Cluster outage due to client IO?

Frank Schilder <frans@xxxxxx> · Wed, 10 Jun 2020 06:52:55 +0000

Dear fellow cephers,

we have a nasty and at the same time mysterious problem with our mimic 13.2.8 cluster. The most prominent observations are

- benign operations like adding disks sometimes leads to timeouts and OSDs marked down for no apparent reason, other times everything is normal (see https://lists.ceph.io/hyperkitty/list/ceph-users@xxxxxxx/message/VO7FGPDKRDUCENTWR3YDF5Y6KSIQXMLB/)
- out of the blue, OSDs or other daemons get marked down for a period of time after which everything suddenly goes back to normal (see https://lists.ceph.io/hyperkitty/list/ceph-users@xxxxxxx/thread/QVQTAL6ZK6SII2PSFXUNWPSOSHL5C6WO/)

All this happens while everything is physically healthy, no network problems, no disk problems, nothing. No daemon actually crashes and the logs do not contain any trace of a malfunction.

At first I thought that some clients overloaded the cluster, but now I'm leaning towards a very rarely hit bug in the MON daemons. My current hypothesis is that a MON daemon can enter an ill state without notice, there is nothing in the logs and the peers don't recognize anything either. An affected MON daemon keeps running and continues to communicate with everything else, yet every now and then it goes bonkers for a while taking an entire cluster out of service. A single ill MON is enough for this to happen, making this a rare high impact problem.

Please find below a collection of observations and attempts to address the periodic service outages we experienced. Unfortunately, the observations are somewhat inconclusive and I hope someone here recognizes a smoking gun. The information was collected over a period of 6 weeks.

I tried to organize the information below by relevance/significance, but also aim for providing a complete re-collection just in case. The structure is as follows:

  1. Description of incident
  2. Actions taken to get the cluster under control
  3. Potential (temporary) resolution
  4. Observations collected during various occurrences

==========================
1. Description of incident

After setting mon_osd_report_timeout and mon_mgr_beacon_grace to 24h I managed to isolate a signal in our monitoring data that clearly marks the window of an incident; see https://imgur.com/a/cg9Yf4E . The images show the network packet reports collected with ganglia on the server- and client side. The blue curve is packets out and the green curve is packets in. The incident started at ca. 10:15 and is clearly visible as a plateau. Note that we had another incident just shortly before that one, ending around 9:30, the ending of which is also visible.

During an incident, typically two MONs start sending an insane amount of packets out. The number goes up to 40000 pkts/s. For comparison, normal operation is only 200 pkts/s. During an incident, the leader stops processing OSD and MGR beacons, but happily marks everything down. I don't remember any other operation stuck, in particular, not MDS beacons. The CPU load of MONs sending packets is slightly above 100%. Memory consumption is normal.
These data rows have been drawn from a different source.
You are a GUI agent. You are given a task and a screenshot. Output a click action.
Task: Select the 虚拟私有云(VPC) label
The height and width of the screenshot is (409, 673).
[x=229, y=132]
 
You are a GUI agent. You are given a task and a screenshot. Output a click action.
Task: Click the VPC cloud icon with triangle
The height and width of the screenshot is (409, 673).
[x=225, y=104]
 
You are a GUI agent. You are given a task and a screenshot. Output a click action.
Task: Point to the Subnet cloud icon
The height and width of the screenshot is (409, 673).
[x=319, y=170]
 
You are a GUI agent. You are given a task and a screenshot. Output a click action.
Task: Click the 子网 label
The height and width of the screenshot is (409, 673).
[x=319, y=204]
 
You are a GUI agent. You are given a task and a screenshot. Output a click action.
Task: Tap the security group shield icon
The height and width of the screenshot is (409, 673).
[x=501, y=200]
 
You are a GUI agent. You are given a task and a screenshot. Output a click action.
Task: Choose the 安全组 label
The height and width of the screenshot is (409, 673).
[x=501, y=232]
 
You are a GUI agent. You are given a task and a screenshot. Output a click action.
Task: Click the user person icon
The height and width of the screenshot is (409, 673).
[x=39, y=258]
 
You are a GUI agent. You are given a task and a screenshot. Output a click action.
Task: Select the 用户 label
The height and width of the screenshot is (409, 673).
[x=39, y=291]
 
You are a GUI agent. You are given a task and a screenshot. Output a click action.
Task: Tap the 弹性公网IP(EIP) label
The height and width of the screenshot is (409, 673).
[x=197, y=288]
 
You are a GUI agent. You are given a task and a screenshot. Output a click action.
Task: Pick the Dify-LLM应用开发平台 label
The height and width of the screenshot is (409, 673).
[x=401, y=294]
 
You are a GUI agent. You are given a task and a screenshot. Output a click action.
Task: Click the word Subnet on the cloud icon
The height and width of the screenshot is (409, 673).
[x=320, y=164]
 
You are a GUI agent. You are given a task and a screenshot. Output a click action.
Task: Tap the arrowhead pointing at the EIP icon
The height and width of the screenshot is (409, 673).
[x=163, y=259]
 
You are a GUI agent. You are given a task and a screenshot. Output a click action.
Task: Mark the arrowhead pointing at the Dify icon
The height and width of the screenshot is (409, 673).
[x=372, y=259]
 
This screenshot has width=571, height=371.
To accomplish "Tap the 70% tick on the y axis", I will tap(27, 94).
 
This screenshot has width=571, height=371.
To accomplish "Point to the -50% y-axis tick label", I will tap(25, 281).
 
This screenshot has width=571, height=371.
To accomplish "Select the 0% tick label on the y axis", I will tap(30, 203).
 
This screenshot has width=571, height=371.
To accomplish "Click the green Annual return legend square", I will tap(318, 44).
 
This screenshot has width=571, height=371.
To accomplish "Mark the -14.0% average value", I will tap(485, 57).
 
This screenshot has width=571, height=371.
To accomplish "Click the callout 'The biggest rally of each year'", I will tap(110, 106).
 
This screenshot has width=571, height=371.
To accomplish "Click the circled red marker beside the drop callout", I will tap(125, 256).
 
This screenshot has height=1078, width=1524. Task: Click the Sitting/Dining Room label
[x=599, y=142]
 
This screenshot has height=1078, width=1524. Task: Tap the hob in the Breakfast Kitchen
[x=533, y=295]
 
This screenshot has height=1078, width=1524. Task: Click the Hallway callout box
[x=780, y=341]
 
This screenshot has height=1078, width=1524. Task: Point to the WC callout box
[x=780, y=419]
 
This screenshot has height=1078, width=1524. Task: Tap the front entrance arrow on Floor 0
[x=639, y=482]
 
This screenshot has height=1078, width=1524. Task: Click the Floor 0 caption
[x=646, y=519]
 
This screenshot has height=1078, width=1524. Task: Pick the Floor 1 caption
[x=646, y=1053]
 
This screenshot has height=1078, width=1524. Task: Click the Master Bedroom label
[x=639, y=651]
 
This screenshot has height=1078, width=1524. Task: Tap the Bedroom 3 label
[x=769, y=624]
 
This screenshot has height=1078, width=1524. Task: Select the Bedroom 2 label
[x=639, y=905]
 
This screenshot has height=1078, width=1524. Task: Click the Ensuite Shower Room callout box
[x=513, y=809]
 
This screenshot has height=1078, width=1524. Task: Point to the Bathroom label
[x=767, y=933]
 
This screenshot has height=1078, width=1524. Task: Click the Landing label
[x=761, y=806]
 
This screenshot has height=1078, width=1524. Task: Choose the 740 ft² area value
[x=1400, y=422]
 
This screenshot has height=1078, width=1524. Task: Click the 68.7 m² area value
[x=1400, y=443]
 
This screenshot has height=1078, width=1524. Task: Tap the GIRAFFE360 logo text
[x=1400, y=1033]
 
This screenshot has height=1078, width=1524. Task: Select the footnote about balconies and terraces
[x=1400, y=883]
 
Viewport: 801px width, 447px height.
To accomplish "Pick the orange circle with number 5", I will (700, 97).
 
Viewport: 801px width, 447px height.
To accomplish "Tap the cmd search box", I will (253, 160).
It looks like the packets are sent to a subset of ceph fs clients. I'm not sure if this is connected to actual I/O the clients are doing, I have seen incidents for both cases, heavy and absolutely no I/O load on the file system. The images show an incident with no correlated I/O going on. However, it is remarkable that all affected clients were running a specific software of a specific user, so clients seem to play a role although it looks unlikely that ordinary file operations are causing this.

During an incident window, one has very little time to react. During the first 4-5 minutes the cluster still responds to admin commands like setting OSD flags. As soon as the MONs start reporting slow ops, everything gets stuck and one can only wait for it to be over. Its a complete loss of control. Typically, OSDs and MGRs get marked down en mass and service is lost without a chance to do anything. The cluster is physically healthy the entire time, I did not observe any actual crashes or spontaneous restarts.

The incident is not (easily?) reproducible. I observed two software packages running while incidents happened. However, the software was also running without any issues at other times. The frequency of incident windows was 1-2 per day during the worst periods. It looks like certain client software (operations) increase the chance of this happening, but don't always trigger it.

I collected a lot of information during a one-week period with several incidents, such as

- MON and OSD logs
- full aggregated system log
- dumps of ops and historic ops during incidents
- tcpdumps in both, promiscuous and non-promiscuous mode
- a full tcp dump of 10000 packets (ca. 0.25s) on the leader during an incident window
- more graphs with other data
- results of experiments with different actions

So far I couldn't find anything, probably because I don't know what to look for. I'm happy to make any information available if it helps.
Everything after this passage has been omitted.